Another way that trainers can help clients be responders is to have them perform resistance training. Not only is a benefit derived from burning more calories, but clients can also improve fitness, reduce weight and body fat, increase bone mineral density and improve self-confidence. Artero et al. (2012) did a review of literature on the effects of increased muscle strength and found that strength training has a protective effect against cancer and all other causes of mortality in healthy middle-aged men, men with hypertension and patients with heart disease. Westcott (2012) completed another review of the literature on resistance training, and he found that perks included improved sports and fitness performance, movement control, cognitive abilities, self-esteem, walking speed and functional independence (for elderly clients). Further, Westcott’s review indicated that resistance training can promote bone development, with studies showing a 1%–3% increase in bone mineral density. Also notably, he shared that weight training can reduce lower-back pain and the discomfort of arthritis and fibromyalgia.

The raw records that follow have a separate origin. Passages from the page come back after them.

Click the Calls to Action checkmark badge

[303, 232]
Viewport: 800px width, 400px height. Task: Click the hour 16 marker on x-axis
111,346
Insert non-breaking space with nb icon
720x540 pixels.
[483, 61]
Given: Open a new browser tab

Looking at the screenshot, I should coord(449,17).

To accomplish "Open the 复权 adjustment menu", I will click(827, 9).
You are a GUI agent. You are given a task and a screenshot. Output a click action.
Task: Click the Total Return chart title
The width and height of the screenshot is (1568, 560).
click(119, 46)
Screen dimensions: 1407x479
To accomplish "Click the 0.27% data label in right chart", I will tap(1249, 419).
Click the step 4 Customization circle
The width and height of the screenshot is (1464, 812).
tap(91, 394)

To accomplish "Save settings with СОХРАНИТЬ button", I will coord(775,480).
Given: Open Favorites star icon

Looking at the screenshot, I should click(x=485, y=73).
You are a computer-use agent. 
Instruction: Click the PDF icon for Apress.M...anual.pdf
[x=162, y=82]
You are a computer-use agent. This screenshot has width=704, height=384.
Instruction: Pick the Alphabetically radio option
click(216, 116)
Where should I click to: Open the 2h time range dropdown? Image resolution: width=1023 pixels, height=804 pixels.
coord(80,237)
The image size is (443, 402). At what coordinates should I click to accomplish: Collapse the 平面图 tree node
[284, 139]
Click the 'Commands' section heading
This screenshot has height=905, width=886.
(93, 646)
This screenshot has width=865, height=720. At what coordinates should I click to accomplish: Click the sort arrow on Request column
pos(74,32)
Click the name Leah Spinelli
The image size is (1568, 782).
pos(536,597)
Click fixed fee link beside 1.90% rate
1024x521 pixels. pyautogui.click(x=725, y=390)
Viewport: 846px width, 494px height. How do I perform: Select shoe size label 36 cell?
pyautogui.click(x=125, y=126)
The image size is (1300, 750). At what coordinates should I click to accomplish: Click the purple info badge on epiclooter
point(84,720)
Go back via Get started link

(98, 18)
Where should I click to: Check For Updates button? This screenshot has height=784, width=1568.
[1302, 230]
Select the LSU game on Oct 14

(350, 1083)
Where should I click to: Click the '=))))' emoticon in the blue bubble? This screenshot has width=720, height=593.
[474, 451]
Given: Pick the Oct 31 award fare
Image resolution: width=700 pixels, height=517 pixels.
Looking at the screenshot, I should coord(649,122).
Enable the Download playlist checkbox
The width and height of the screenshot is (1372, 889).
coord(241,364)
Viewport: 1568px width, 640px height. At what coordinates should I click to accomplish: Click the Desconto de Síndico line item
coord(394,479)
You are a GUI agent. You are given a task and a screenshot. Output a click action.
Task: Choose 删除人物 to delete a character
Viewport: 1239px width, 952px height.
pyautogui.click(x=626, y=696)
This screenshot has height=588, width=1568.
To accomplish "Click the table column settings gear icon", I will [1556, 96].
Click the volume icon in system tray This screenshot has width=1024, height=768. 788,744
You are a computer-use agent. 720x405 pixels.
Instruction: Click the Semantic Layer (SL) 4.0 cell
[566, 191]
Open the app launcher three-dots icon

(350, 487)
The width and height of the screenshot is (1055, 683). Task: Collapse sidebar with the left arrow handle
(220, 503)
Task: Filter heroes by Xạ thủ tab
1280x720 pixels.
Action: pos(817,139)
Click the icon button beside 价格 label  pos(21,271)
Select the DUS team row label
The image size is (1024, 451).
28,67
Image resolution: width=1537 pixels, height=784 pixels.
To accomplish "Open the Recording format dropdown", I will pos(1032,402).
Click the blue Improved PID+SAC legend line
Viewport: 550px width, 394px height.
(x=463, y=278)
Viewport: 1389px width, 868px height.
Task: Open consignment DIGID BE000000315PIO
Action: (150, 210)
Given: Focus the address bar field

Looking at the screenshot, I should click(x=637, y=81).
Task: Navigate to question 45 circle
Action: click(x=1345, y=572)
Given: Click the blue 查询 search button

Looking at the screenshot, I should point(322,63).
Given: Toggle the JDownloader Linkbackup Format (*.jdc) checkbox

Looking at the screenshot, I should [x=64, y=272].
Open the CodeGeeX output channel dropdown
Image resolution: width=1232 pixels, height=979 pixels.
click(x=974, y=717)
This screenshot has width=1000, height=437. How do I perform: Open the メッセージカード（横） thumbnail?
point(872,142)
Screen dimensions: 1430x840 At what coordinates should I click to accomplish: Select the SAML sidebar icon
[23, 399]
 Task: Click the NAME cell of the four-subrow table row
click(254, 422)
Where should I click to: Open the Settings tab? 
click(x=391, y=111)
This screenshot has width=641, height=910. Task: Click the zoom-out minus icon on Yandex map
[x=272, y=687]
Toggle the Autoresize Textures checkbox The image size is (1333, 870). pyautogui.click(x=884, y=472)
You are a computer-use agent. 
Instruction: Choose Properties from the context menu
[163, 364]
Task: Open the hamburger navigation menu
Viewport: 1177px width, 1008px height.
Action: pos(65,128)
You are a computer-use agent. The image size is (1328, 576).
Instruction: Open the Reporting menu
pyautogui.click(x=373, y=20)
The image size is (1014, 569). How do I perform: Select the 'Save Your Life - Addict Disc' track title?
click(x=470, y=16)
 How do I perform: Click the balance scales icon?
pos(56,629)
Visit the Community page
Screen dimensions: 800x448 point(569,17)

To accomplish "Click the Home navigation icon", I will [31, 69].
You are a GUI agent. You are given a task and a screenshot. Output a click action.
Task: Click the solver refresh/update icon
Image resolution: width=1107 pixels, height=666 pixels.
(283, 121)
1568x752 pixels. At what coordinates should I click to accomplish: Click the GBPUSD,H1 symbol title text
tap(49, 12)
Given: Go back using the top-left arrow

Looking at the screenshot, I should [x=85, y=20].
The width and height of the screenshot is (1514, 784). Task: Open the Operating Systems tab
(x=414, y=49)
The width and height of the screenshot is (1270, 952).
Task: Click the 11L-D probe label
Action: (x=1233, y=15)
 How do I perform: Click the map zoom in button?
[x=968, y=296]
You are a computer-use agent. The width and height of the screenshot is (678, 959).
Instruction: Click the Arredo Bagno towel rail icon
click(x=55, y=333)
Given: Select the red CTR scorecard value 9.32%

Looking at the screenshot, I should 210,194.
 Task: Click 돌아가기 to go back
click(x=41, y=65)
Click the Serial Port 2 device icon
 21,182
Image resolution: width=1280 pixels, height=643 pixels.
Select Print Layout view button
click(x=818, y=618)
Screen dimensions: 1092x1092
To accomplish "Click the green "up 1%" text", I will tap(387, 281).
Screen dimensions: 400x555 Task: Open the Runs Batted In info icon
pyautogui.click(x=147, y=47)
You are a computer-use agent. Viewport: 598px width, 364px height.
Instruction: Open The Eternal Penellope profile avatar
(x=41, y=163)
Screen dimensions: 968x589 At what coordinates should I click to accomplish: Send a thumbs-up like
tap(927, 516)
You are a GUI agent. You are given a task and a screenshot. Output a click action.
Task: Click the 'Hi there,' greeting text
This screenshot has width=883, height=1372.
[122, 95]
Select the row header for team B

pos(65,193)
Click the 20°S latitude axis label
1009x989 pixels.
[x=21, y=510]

Get Creative With Program Design

Even though many health resources recommend MICT for improved fitness and health, fitness professionals and clients should be aware that the benefits of other forms of exercise can be as good as—or better than—those of MICT. This is not to suggest that MICT does not have benefits; rather, it’s an indication that other forms of exercise can (and perhaps should) be included along with MICT in a total training program.


To summarize, cardio/MICT has been shown to reduce cardiovascular risk factors, improve blood lipid measures, lower high blood pressure, improve sports performance and reduce anxiety. But it is important to remember the research done by Bouchard et al. (1999) and Ross, de Lannoy & Stotz (2015), which showed that some people do not respond to MICT. For this group, increasing the intensity and duration of training may elicit the desired physiological response. From Tremblay, Simoneau & Bouchard (1994) to Hazell et al. (2014), we learned that interval training at high or moderate intensities produces very good results for burning calories during and after exercise, improving VO₂max2, increasing fat loss, reducing waist and hip circumferences, reducing systolic blood pressure and increasing fat-free mass. Further, weight training has benefits for almost every aspect of health and fitness, especially its role in increasing bone mineral density and weight loss. With so many options for exercise, fitness professionals shouldn’t hesitate to be creative with their programming in order to help their clients achieve all of their goals in a safe, effective and time-efficient manner.